Baya Mahieddine (1931-1998), née Fatma Haddad, s’impose en 2025 comme une figure incontournable de l’art moderne grâce à des expositions majeures en France et une reconnaissance posthume de son influence sur des géants comme Picasso. Son univers visuel, marqué par des femmes puissantes et une nature exubérante, redéfinit aujourd’hui les récits postcoloniaux de l’histoire de l’art.
Expositions 2025 : consécration marseillaise
Le musée Cantini de Marseille consacre jusqu’au 20 avril 2025 une rétrospective exceptionnelle de l’artiste algérienne, réunissant 28 œuvres (sculptures, gouaches, céramiques) dont des pièces inédites :
- Acquisitions récentes : La céramique Animal fantastique aux deux femmes (acquise en décembre 2024) dialogue avec des gouaches emblématiques.
- Don anonyme : Une famille a offert des œuvres clés, dont une pièce poignante dédiée à la mère de Baya, décédée lors de son enfance.
- Hommage institutionnel : « Le monde découvre enfin l’apport massif de Baya à l’art moderne », souligne Benoît Payan, maire de Marseille1.
Cette exposition s’inscrit dans un cycle initié par la Vieille Charité (2023) et prolonge la réflexion sur son rôle dans l’émancipation des femmes artistes en contexte colonial2.
Style et symboles : un langage visuel révolutionnaire
Baya crée un univers où se mêlent traditions maghrébines et audace moderne :
Éléments clés | Manifestations dans son œuvre |
Femmes libres | Robes kabyles stylisées, postures dominantes |
Flore et faune | Palmiers, oiseaux, fruits symbolisant abondance |
Couleurs vives | Palette éclatante (rouge sang, bleu électrique) |
Héritage artisanal | Motifs de céramique, bijoux traditionnels intégrés |
Ses gouaches, comme Paysage aux oiseaux (1966), transcendent les frontières entre peinture et sculpture, influençant Picasso dans sa série Les Femmes d’Alger (1955)12.

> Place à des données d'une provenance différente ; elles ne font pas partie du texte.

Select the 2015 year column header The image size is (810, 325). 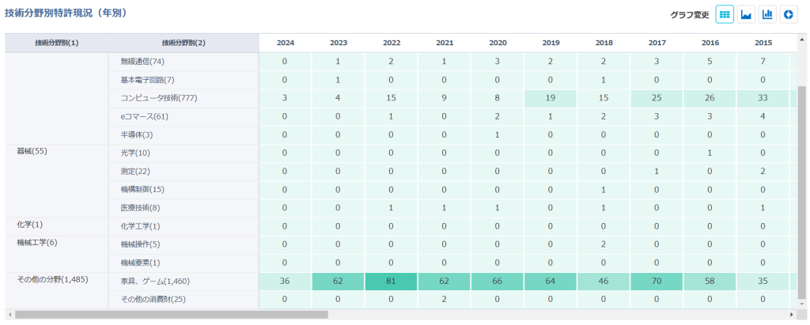(x=763, y=43)
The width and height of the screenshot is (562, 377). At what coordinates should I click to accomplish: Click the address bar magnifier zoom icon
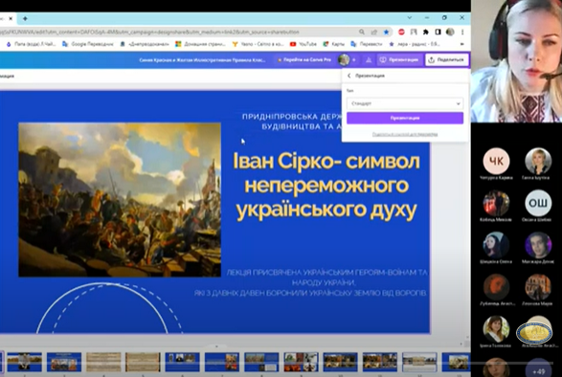[x=362, y=33]
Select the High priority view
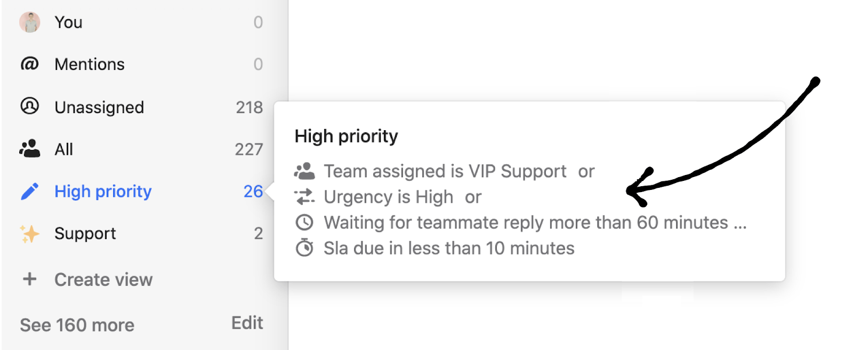Viewport: 853px width, 350px height. pyautogui.click(x=103, y=192)
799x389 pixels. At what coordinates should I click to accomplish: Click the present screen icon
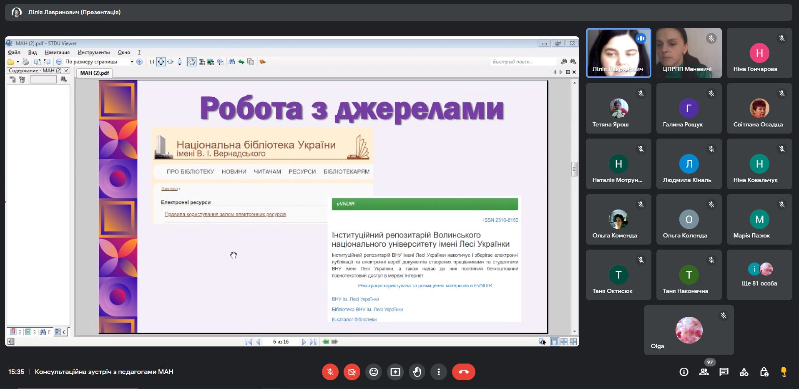(x=395, y=372)
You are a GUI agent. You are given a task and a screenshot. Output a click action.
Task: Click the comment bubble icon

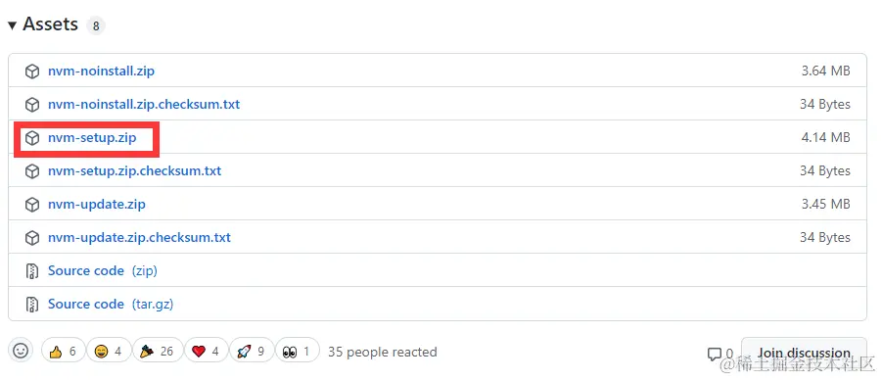pos(715,355)
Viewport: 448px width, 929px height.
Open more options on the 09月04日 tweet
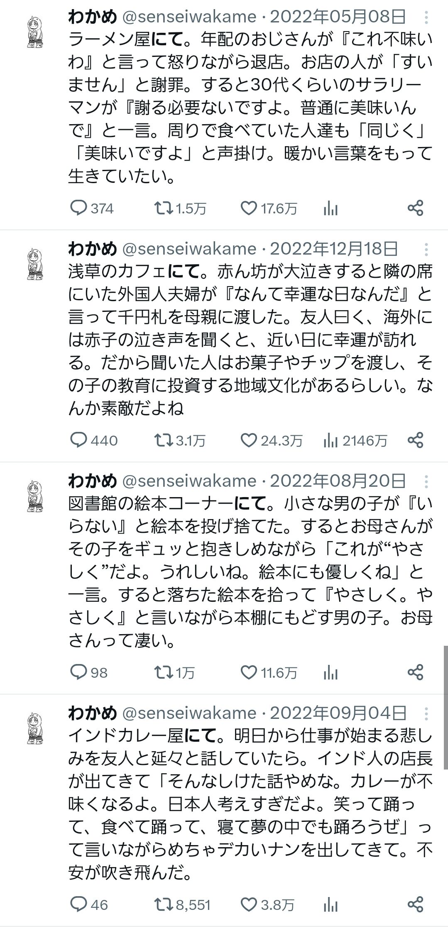point(427,713)
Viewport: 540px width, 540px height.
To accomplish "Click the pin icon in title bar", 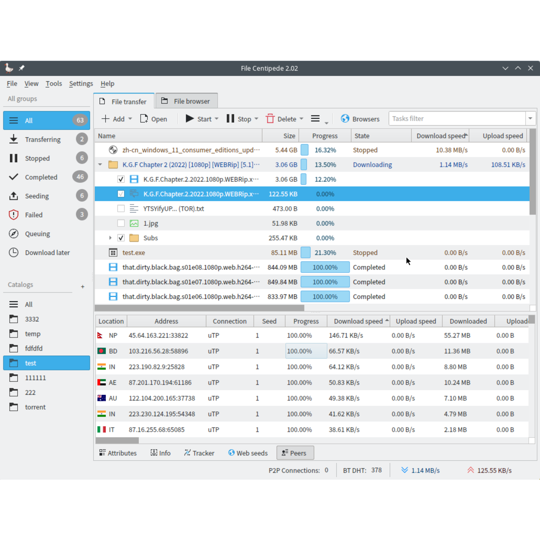I will click(22, 68).
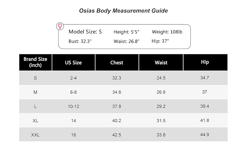Select the Chest column header

(117, 62)
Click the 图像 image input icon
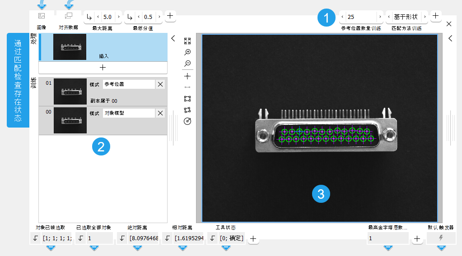 coord(42,16)

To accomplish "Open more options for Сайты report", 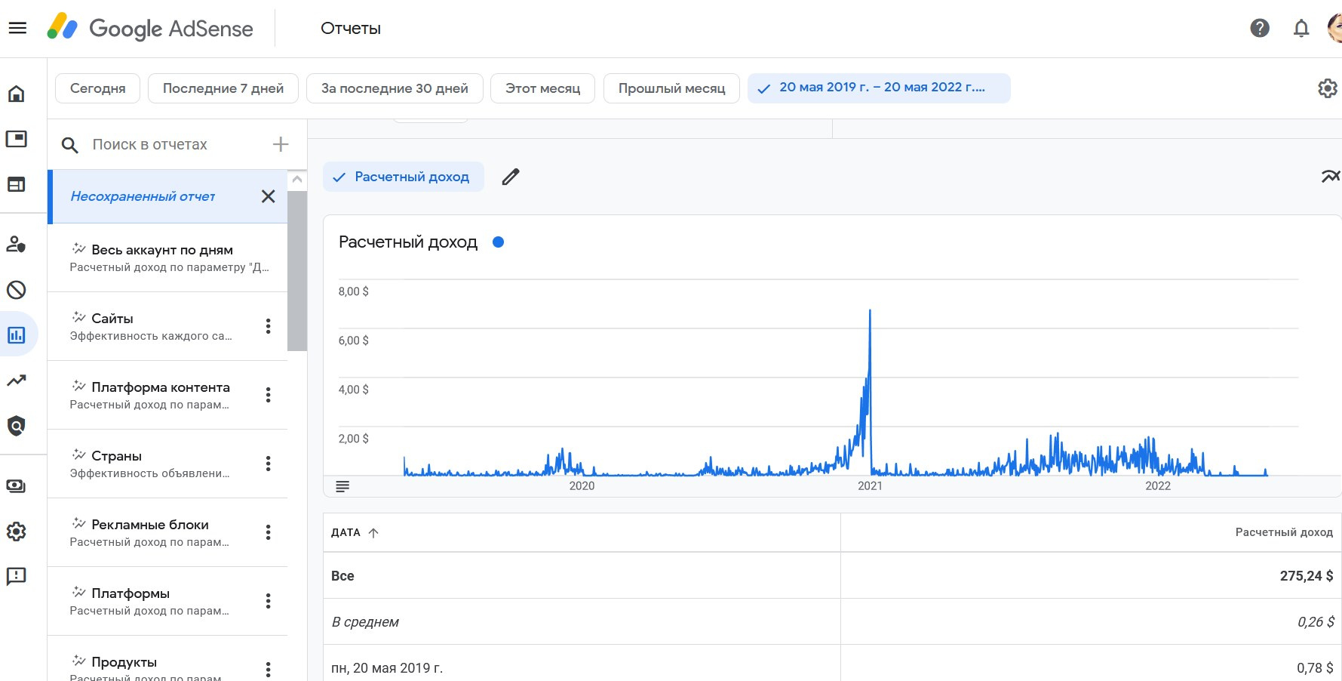I will [x=268, y=326].
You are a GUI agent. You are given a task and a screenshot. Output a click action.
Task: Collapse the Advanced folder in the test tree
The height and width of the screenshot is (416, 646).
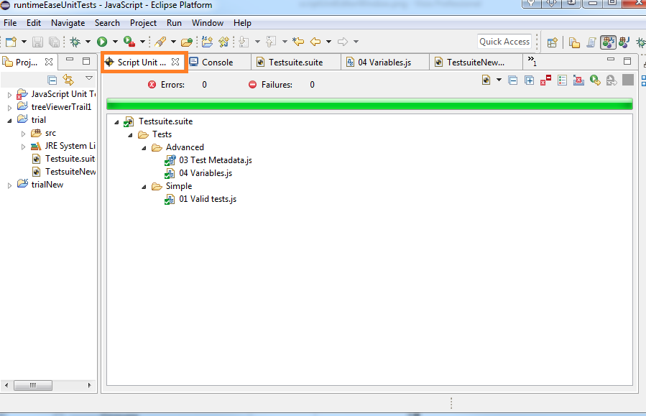tap(143, 147)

Parcours : de l’orphelinat algérien aux cimaises parisiennes
Née à Alger, Baya est repérée à 11 ans par Marguerite Caminat, artiste française qui l’initie à la création. Son ascension fulgurante débute en 1947 :
- 1947 : Première exposition solo chez Maeght à Paris, saluée par André Breton.
- 1948 : Collaboration avec Picasso à Vallauris, où elle modèle des céramiques.
- Années 1950-1990 : Retour en Algérie, développement d’un style mêlant contes populaires et critique sociale2.
Postérité : une icône féministe et postcoloniale
Baya incarne désormais une double révolution :
- Féministe : Ses femmes sans visage, archétypes de résistance, inspirent des artistes comme Lydia Ourahmane.
- Décoloniale : Son refus des catégories occidentales (« art naïf », « art primitif ») en fait un symbole de l’autonomie créative algérienne.
L’exposition marseillaise inclut des archives rares (lettres, photos) révélant son réseau d’intellectuels anticoloniaux (Jean Amrouche, Émile Dermenghem)2.